A healthy diet, regular exercise, good sleep habits, and stress reduction enhance well-being and reduce disease activity.

Tight monitoring

Frequent lab tests and doctor’s visits allow prompt medication adjustments at the first sign of recurrence.

Disease management skills

Learning tactics to recognize symptoms early, manage flares, and prevent emergency complications keeps disease controlled.

Support system

Having a good personal and medical support network offers encouragement and assistance to promote remission success.

Hope and optimism

A positive attitude empowered with self-efficacy helps patients stay motivated to maintain remission diligently.

Clinical trials

Participating in research offers cutting edge new therapies not yet widely available to potentially induce deeper remission.
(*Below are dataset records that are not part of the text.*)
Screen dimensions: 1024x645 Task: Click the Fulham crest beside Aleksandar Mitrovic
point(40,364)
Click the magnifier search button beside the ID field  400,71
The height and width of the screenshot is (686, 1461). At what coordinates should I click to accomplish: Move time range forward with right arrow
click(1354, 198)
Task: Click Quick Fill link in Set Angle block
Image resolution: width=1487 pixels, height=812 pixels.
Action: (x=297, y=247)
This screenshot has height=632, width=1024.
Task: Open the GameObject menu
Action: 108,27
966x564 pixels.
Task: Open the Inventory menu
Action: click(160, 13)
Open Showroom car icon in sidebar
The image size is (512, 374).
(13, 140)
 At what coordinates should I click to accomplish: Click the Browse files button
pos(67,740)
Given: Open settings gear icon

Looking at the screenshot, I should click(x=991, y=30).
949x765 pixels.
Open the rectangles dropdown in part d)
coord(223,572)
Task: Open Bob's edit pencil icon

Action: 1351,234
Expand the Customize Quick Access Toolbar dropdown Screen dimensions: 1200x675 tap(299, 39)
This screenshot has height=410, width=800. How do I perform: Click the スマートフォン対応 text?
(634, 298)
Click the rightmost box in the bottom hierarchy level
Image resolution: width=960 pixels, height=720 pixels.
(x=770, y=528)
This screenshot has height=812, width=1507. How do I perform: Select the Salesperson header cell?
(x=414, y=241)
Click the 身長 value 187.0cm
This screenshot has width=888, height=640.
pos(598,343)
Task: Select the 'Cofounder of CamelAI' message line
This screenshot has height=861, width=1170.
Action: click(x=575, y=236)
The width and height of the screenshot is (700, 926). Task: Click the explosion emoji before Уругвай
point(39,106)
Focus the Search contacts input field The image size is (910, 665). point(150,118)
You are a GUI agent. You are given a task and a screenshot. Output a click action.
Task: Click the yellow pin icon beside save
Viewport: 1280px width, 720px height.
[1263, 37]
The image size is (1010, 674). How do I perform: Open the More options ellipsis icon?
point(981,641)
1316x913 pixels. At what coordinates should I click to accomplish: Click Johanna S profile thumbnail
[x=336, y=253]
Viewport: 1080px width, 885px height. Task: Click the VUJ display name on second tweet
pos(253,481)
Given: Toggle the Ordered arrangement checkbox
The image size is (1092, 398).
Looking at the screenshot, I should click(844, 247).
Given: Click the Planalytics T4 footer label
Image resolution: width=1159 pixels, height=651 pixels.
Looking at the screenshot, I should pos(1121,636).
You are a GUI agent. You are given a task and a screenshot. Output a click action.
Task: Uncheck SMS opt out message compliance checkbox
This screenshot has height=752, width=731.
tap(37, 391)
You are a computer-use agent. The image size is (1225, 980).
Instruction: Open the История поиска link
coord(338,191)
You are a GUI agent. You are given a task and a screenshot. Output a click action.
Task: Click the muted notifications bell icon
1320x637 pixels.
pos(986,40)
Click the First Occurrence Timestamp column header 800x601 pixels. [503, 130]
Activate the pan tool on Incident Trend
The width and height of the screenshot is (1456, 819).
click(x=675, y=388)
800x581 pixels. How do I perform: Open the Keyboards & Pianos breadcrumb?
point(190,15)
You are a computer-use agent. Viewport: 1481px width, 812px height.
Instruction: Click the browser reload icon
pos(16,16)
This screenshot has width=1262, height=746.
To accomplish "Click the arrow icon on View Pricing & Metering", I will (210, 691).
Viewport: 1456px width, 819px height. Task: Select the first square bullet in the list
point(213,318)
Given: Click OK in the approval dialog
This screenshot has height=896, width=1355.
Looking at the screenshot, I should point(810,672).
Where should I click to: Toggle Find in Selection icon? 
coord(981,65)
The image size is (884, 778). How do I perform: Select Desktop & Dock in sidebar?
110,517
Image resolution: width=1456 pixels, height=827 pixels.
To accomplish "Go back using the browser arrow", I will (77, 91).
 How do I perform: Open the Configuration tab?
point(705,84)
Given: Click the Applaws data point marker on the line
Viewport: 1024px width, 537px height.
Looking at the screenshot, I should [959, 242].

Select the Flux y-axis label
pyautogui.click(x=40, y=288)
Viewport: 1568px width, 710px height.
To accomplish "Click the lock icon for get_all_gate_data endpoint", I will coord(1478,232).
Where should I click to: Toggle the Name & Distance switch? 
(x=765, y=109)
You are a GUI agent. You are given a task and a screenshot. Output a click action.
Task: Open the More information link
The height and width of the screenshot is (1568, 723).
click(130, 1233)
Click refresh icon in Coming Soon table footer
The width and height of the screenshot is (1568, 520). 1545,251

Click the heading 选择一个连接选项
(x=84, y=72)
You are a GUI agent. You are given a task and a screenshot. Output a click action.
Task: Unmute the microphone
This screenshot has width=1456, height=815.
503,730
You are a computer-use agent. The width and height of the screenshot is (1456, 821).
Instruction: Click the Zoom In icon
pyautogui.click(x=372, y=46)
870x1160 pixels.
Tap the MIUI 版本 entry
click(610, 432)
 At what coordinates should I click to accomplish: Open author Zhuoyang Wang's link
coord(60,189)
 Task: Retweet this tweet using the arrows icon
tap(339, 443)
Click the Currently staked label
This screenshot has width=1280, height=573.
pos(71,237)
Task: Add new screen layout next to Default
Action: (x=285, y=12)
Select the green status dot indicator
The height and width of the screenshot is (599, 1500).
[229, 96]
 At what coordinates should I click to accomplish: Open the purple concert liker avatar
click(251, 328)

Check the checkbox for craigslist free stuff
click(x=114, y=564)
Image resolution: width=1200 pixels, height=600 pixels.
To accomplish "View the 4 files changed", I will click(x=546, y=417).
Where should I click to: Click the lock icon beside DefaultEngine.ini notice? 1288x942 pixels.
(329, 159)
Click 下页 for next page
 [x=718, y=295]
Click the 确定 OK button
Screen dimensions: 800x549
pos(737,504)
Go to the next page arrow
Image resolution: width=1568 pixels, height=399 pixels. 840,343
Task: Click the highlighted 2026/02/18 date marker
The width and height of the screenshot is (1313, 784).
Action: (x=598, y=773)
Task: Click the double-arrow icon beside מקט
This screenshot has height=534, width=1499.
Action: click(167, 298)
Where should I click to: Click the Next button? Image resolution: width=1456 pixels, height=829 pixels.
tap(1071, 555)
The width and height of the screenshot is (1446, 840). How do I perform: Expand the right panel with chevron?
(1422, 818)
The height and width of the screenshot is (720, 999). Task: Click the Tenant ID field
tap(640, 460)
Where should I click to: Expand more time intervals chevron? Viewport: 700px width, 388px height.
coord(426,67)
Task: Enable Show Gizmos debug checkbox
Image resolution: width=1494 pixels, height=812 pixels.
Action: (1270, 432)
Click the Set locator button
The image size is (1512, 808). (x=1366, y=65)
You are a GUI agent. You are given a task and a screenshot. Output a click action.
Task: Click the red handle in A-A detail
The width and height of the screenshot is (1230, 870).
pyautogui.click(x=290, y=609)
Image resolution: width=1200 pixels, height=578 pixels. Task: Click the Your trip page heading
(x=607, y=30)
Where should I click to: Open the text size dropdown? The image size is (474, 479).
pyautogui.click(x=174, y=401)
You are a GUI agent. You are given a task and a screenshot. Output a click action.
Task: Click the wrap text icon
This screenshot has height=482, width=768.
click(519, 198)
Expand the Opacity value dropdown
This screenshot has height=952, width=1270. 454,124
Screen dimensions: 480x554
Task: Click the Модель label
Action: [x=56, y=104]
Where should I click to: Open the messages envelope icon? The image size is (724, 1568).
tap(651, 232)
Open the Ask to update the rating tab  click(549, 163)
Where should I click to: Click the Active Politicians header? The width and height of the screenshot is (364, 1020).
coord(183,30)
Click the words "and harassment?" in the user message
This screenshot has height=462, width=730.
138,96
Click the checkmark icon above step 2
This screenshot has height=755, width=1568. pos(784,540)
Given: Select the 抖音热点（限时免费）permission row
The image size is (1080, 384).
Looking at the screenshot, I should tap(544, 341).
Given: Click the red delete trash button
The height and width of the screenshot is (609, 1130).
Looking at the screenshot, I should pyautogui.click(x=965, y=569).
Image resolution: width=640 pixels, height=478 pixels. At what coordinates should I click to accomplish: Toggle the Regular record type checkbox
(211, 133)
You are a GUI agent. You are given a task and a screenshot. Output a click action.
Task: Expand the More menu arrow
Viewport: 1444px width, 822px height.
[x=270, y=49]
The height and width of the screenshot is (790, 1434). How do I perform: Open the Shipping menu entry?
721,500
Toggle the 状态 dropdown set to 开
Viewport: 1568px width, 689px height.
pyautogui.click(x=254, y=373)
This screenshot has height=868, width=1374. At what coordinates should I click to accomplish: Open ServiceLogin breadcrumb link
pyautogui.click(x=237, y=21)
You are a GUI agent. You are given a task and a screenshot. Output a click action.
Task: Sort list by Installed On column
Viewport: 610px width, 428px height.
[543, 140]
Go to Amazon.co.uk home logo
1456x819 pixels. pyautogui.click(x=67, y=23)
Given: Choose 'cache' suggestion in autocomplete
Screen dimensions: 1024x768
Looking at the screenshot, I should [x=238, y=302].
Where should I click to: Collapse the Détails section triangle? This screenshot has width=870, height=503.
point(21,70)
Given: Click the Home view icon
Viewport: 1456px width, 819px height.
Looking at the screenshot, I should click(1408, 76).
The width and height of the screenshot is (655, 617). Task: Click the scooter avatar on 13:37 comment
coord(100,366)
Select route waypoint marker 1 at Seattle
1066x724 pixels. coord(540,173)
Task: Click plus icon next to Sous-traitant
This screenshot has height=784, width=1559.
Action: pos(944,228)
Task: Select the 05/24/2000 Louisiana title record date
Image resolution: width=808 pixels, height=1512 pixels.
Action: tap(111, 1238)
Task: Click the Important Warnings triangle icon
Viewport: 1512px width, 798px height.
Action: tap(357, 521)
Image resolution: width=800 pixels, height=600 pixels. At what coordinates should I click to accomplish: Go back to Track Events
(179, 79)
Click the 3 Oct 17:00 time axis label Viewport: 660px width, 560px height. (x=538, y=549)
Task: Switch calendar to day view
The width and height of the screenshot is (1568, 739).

Coping tips for living with chronic diseases

Coping well is vital for those living with an incurable chronic illness. Some helpful strategies include:

Monitoring carefully

Check for signs of recurrence and report them promptly. Early action prevents complications.

Adhering to treatment

Follow the medication regimen faithfully and keep all appointments to sustain remission.

Practicing self-care

Make healthy lifestyle choices, lower stress, and get emotional support to promote well-being.

Planning realistically

Have plans to adjust work, activities, and finances if the disease worsens. Prepare advance directives.

Embracing positives

Focus on capabilities, not disabilities. Celebrate small victories. Find purpose and meaning.

Adapting flexibly

Accepting limitations with flexibility allows more enjoyment of what is possible. Enable independence.

Learning about the disease

Understanding the condition allows better monitoring and decisions about treatments.

Joining support groups

Connecting with others facing the same challenges provides solidarity, advice, and hope.


Remission offers significant benefits by reducing symptoms and progression of chronic diseases. But it is not the same as a permanent cure. Having realistic expectations about remission can help patients cope with uncertainty and make the most of times when their disease is well-controlled. Participating actively in care, engaging social support, practicing self-care, and focusing on positives are key tactics for living well with chronic illness.